A repo with encrypted secrets
- Install SOPS
- Generate PGP key
- Add environment variable for your key id
- Make new file
- Verify encryption
Installing SOPS should be straight forward if you are on a macOS or Linux computer. Untested on Windows and all mobile phone operating systems.
Generating a PGP key is also straight forward. After installing SOPS, try this gpg --full-generate-key.
Adding the env var goes like this
gpg --list-keys
export SOPS_PGP_FP=your key id
export GPG_TTY=$(tty)
gpgconf --reload gpg-agent
Add the two export ... lines to ~/.bashrc so it persists across shells.

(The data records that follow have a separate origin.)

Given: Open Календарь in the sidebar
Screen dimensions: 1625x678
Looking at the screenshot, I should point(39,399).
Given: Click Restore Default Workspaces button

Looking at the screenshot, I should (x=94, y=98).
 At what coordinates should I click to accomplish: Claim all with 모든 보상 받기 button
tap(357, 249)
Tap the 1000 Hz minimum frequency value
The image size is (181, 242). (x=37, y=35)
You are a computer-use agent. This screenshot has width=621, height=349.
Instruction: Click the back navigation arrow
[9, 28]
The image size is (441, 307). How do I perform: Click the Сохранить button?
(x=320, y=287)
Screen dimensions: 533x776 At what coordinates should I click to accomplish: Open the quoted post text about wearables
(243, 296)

Making a new encrypted file is easy. Type sops hello-world.yaml and it will open a file in your editor defined by the $EDITOR env var. When you quit the editor, the contents will be encrypted.

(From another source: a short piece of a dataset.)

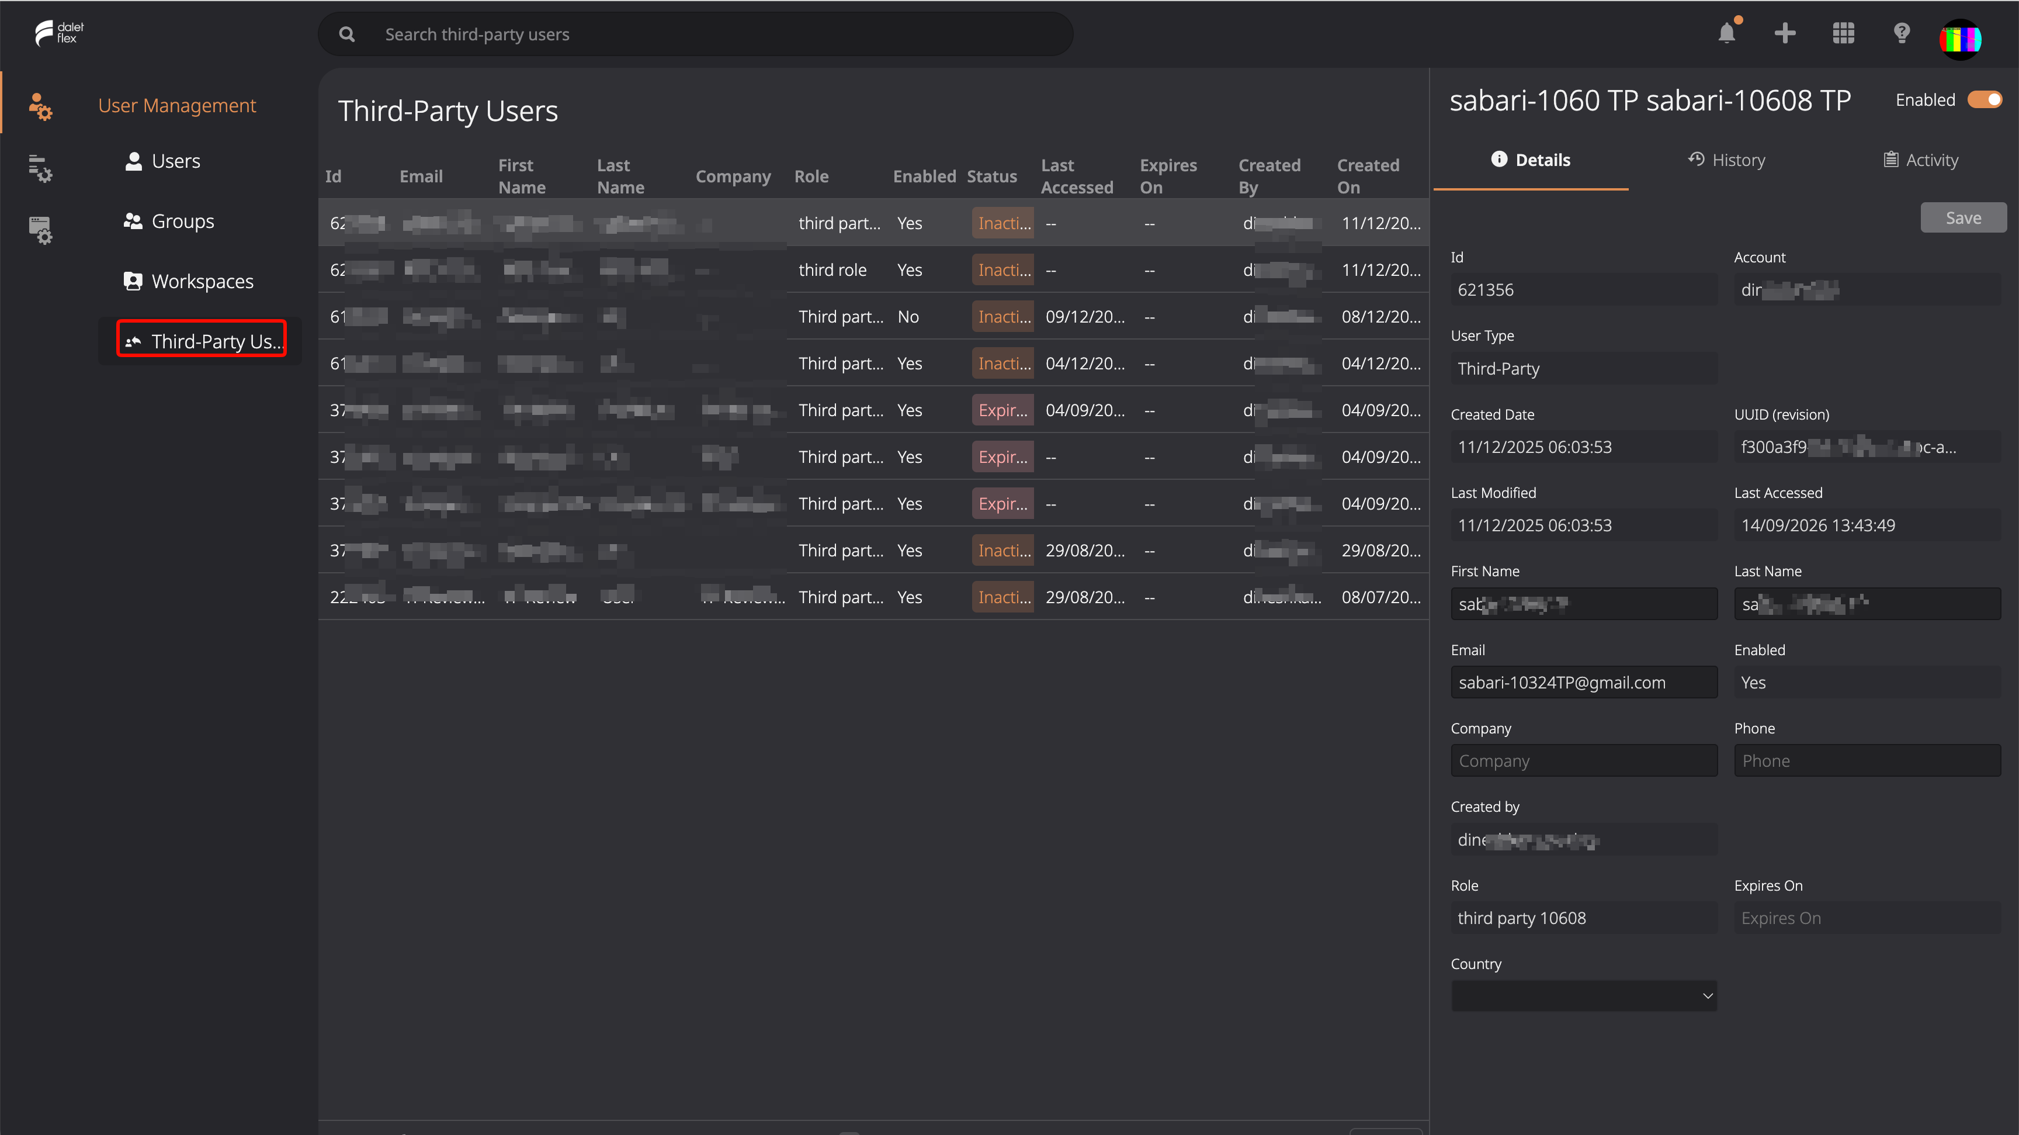Click the Company input field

Verify the file was encrypted by viewing the contents with cat hello-world.yaml. The values should all be encrypted and there should be some additional metadata about the encryption details.
To add a new user to a file, you first need the public key for that user. They may transmit this information to you on an insecure channel (that's why it is a public key) and generate it with gpg --export --armor <your key id>.

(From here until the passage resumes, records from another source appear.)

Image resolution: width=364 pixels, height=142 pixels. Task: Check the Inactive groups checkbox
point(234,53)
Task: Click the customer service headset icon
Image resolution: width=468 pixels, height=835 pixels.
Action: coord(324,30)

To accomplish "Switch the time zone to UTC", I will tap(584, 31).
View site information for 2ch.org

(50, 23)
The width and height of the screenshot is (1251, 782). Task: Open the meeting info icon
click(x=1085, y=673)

Transmit this information to any person who has the ability to decrypt the file you wish to view.
This person will use this information to add a new key to a file.
- Import the public key
- Add the public key as a valid decrypt key
After saving the public key to a file, import it with the following gpg --import <path to public key file>
Inform sops to add the public key to the valid decrypt list like so
sops -r -i --add-pgp <your key id> hello-world.yaml
Commit the change to the repo and push those changes. Use your fav git front end or type these things.
git add hello-world.yaml
git commit
git push origin master
Noisebridge is a collective, so there is no single apointed admin. This system requires a single person to kick off access but provides a system where all with access have the ability to give new people the same access.
This system is not compatible with gpg version 1. You must use gpg 2 with the gpg-agent program. Depending on your platform, this may require some manual intervention, which is documented in an issue filed on the sops project.
Sops also supports Amazon KMS. This removes the complexity of PGP and adds a monetary cost to maintain key material in your personal AWS account. Documentation for KMS will be added to this repo by the first person who needs that type of access.